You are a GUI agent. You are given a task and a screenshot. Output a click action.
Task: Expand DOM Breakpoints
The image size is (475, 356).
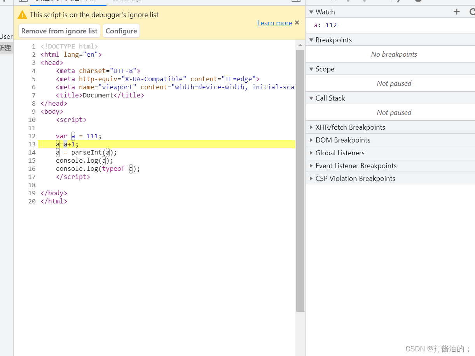[311, 140]
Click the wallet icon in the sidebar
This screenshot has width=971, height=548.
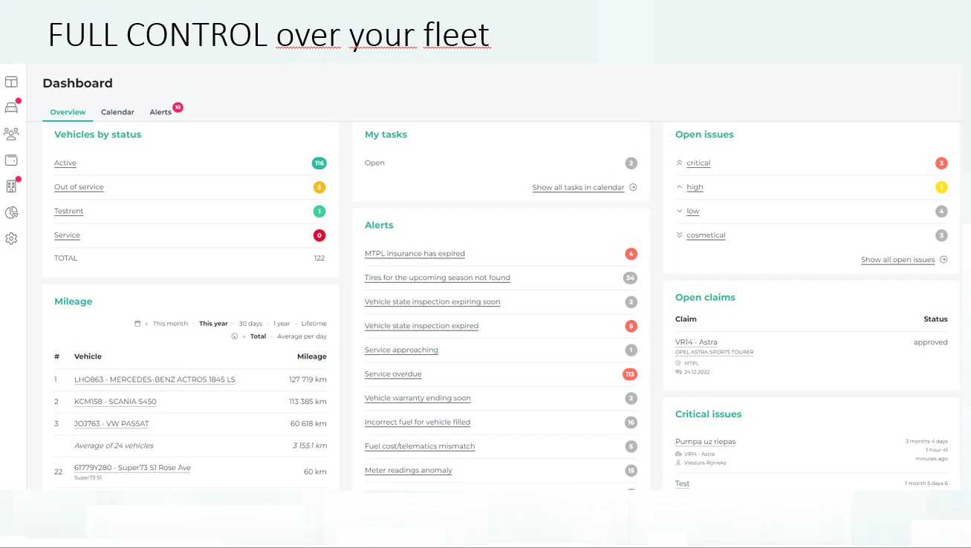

· · · · · · ·

Transcribe the whole listing, character for character, but not its images.

You are a GUI agent. You are given a task and a screenshot. Output a click action.
Task: Expand DOM Breakpoints
The image size is (475, 356).
[311, 140]
Click the wallet icon in the sidebar
This screenshot has width=971, height=548.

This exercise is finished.